THESE almost daily outpourings are, as has been mentioned, composed on a laptop. Or possibly a passing whim and a laptop.
The portable PC is far from a new invention, but it is a very useful tool for journalists and writers everywhere. So useful that the police can use powers under the Terrorism Act to seize a reporter’s laptop.
The Independent reports today that this has happened to the Newsnight reporter Secunder Kermani, who joined the BBC2 news show last year and specialises in reporting on British-born jihadis. Because of this work, officers obtained an order from a judge to confiscate his laptop.

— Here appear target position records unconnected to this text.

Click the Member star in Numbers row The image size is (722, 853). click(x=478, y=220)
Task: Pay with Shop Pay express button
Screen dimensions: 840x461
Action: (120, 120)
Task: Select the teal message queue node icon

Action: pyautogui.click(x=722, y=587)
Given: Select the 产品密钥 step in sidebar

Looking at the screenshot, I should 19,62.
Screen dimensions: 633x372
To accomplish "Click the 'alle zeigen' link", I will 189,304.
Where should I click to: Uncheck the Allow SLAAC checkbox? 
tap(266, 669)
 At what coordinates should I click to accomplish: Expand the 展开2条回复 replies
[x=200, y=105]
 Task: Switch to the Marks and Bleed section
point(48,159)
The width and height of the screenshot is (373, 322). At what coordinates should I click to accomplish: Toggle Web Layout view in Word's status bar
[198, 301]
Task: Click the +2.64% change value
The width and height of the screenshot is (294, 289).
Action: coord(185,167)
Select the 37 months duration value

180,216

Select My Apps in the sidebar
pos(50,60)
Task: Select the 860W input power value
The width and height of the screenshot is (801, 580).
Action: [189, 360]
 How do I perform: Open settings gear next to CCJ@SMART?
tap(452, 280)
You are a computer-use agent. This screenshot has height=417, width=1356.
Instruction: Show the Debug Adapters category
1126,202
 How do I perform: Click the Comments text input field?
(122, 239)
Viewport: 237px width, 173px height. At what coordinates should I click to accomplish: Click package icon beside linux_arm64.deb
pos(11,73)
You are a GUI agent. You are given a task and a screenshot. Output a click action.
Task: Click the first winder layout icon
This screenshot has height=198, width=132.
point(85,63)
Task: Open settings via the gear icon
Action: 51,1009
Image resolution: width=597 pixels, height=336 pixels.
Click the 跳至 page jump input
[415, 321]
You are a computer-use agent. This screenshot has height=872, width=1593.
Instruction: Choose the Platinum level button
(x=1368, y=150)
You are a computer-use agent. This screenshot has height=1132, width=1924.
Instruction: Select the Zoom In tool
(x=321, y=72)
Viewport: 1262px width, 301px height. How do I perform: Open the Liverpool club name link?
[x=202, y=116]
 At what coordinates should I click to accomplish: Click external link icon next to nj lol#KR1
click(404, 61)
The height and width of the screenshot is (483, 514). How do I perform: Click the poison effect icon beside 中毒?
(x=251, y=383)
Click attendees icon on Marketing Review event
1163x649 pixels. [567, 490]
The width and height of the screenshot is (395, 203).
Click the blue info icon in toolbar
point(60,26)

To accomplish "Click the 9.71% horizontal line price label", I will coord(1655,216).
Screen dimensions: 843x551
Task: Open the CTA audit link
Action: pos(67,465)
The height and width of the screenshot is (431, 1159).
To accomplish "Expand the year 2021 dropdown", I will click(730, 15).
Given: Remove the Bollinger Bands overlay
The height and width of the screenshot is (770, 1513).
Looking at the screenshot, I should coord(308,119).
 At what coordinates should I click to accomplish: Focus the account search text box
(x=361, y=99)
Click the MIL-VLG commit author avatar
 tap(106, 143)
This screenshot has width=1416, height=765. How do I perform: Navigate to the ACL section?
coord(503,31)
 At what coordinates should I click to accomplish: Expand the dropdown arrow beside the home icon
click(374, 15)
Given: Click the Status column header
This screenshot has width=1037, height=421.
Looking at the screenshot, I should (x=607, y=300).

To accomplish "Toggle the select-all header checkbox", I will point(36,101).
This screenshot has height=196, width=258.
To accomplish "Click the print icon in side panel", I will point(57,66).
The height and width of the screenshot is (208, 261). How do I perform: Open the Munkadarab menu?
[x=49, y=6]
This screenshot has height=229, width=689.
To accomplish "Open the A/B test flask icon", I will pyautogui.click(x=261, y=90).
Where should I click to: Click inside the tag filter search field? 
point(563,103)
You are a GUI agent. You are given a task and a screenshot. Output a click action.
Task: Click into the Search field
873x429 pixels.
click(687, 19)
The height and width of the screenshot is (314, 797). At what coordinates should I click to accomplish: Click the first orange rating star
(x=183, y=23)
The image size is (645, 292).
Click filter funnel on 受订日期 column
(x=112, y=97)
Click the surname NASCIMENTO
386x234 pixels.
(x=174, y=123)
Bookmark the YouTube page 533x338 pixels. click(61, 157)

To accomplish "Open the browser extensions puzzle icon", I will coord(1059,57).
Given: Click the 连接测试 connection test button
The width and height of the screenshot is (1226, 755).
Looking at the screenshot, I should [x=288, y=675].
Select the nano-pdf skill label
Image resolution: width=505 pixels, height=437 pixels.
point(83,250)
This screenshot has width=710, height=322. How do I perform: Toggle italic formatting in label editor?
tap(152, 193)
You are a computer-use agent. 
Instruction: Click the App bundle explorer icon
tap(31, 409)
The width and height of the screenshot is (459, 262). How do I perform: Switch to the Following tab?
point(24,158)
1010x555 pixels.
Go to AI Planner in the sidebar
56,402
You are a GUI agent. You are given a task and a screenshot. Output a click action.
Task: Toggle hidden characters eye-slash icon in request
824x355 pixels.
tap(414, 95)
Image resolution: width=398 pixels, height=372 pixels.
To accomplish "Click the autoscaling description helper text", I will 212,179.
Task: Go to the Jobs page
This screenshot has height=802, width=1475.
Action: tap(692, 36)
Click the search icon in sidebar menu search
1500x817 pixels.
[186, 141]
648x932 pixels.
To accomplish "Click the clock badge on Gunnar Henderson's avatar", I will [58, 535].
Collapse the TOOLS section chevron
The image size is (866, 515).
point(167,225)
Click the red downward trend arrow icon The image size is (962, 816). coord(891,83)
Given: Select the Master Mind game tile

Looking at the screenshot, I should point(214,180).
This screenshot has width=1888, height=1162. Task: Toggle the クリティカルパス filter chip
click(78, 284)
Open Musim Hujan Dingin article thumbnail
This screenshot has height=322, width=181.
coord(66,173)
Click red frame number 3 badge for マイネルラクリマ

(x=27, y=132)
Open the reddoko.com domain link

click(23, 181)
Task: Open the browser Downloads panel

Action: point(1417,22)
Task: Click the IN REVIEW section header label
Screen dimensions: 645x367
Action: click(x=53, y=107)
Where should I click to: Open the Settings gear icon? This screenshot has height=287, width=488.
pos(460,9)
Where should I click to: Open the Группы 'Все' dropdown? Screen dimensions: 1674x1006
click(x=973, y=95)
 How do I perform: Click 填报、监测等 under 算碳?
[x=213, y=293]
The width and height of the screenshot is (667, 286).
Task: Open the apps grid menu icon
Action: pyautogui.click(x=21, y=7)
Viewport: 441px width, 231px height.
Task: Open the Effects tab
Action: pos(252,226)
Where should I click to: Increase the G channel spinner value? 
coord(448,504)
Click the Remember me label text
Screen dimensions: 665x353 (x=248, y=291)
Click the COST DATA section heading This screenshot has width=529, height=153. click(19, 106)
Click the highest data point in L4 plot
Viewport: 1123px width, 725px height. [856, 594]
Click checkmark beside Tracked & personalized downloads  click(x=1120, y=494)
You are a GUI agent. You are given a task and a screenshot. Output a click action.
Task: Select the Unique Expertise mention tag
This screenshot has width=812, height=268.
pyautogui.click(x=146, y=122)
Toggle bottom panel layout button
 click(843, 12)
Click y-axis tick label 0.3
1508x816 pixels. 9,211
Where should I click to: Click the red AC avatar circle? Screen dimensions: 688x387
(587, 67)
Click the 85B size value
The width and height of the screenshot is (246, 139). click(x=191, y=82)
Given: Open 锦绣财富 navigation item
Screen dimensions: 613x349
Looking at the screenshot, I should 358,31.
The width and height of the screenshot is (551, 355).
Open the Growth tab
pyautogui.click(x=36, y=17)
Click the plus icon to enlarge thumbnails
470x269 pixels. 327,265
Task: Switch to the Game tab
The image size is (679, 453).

Newsnight’s editor, the former Guardian journalist Ian Katz, is quoted as saying that while he would not seek to obstruct any police investigation, “we are concerned that the use of the Terrorism Act to obtain communication between journalists and sources will make it very difficult for reporters to cover this issue of critical public interest”.
A BBC spokesman added that the order concerned “communication between a Newsnight journalist and a man in Syria who had publicly identified himself as an IS member. The man had featured in Newsnight reports and was not a confidential source”.
What seems to have upset the security services is that Kermani makes contact with western-born Isis fighters and questions them online about their motivation.
Reporting is partly about understanding – or trying to understand, attempting to dig to the roots of a matter in search for the truth, or a truth or a reason. If we want to understand why people raised in the west are sometimes drawn into the dark corners inhabited by Isis, then we have to understand these people and their motivation. And this applies even if what they are doing seems abhorrent – or it applies especially if what they are doing seems abhorrent.
Sometimes reporters have to navigate difficult waters. And if the security services and police put the frighteners on journalists, if reporters feel cowed and threatened, this will have what the media lawyer Gavin Millar QC describes as a “chilling effect – I know material has not been published or broadcast because of anxiety to protect sources”.
There are accompanying concerns that police may use the same legislation to curb academics who research Islamic extremism. The International Centre for the Study of Radicalisation at Kings College in London is reported to have built a huge data base of western jihadists.
Journalists and academics who work in this area are investigating a deeply troubling aspect of modern life. In doing so they are doing us all a favour. The former security minister Dame Pauline Neville-Jones complained previously about one of Kermani’s Newsnight reports, arguing that it was possible to be informed about the views of western jihadists “without giving them access to mainstream media on a corporation that has a reputation to preserve”.
Is this partly a case of police and the security services protecting their patch? The suggestion seems to be that they feel it is their job to deal with the matters, and journalists should keep away. The difficulty with that lies in the different cultures. The security services, by their nature, want to keep everything secret, while a journalist wants to uncover.
Both have important roles, both have their roles to play. But we should be worried if the police start to get heavy-handed.
On the whole, Man On Ledge suspects that his laptop is safe from the security services. Most of what lies in the innards of this laptop has been put out on public view already.